## [DIRECTIONS]
From the first line to the last, write out the records exactly.

****

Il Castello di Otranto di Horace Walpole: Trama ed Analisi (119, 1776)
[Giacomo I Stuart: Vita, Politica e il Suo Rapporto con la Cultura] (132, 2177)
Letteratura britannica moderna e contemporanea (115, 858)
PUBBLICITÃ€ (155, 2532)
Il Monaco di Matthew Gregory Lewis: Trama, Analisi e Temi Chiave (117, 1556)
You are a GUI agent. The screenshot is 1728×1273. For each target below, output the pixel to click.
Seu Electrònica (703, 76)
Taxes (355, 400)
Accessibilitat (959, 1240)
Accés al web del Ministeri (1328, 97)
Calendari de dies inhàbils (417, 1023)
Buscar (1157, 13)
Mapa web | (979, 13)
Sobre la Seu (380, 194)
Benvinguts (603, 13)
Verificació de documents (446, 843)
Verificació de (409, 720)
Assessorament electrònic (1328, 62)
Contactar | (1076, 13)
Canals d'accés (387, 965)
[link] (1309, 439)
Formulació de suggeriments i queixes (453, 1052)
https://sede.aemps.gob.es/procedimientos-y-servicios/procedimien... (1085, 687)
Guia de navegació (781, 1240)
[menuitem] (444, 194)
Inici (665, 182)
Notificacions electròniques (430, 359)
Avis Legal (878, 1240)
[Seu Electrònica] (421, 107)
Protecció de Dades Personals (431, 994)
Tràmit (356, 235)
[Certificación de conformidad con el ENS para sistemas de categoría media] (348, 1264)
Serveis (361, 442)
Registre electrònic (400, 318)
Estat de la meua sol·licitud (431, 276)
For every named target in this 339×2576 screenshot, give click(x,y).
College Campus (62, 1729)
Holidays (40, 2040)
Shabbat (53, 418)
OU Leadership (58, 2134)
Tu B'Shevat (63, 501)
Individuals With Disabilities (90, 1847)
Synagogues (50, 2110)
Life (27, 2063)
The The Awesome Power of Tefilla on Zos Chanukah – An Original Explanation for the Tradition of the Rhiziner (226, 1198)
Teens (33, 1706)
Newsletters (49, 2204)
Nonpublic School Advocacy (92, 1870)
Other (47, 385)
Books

****

## [TASK RESULT]
Il Castello di Otranto di Horace Walpole: Trama ed Analisi (119, 1776)
[Giacomo I Stuart: Vita, Politica e il Suo Rapporto con la Cultura] (132, 2177)
Letteratura britannica moderna e contemporanea (115, 858)
PUBBLICITÃ€ (155, 2532)
Il Monaco di Matthew Gregory Lewis: Trama, Analisi e Temi Chiave (117, 1556)
You are a GUI agent. The screenshot is 1728×1273. For each target below, output the pixel to click.
Seu Electrònica (703, 76)
Taxes (355, 400)
Accessibilitat (959, 1240)
Accés al web del Ministeri (1328, 97)
Calendari de dies inhàbils (417, 1023)
Buscar (1157, 13)
Mapa web | (979, 13)
Sobre la Seu (380, 194)
Benvinguts (603, 13)
Verificació de documents (446, 843)
Verificació de (409, 720)
Assessorament electrònic (1328, 62)
Contactar | (1076, 13)
Canals d'accés (387, 965)
[link] (1309, 439)
Formulació de suggeriments i queixes (453, 1052)
https://sede.aemps.gob.es/procedimientos-y-servicios/procedimien... (1085, 687)
Guia de navegació (781, 1240)
[menuitem] (444, 194)
Inici (665, 182)
Notificacions electròniques (430, 359)
Avis Legal (878, 1240)
[Seu Electrònica] (421, 107)
Protecció de Dades Personals (431, 994)
Tràmit (356, 235)
[Certificación de conformidad con el ENS para sistemas de categoría media] (348, 1264)
Serveis (361, 442)
Registre electrònic (400, 318)
Estat de la meua sol·licitud (431, 276)
For every named target in this 339×2576 screenshot, give click(x,y).
College Campus (62, 1729)
Holidays (40, 2040)
Shabbat (53, 418)
OU Leadership (58, 2134)
Tu B'Shevat (63, 501)
Individuals With Disabilities (90, 1847)
Synagogues (50, 2110)
Life (27, 2063)
The The Awesome Power of Tefilla on Zos Chanukah – An Original Explanation for the Tradition of the Rhiziner (226, 1198)
Teens (33, 1706)
Newsletters (49, 2204)
Nonpublic School Advocacy (92, 1870)
Other (47, 385)
Books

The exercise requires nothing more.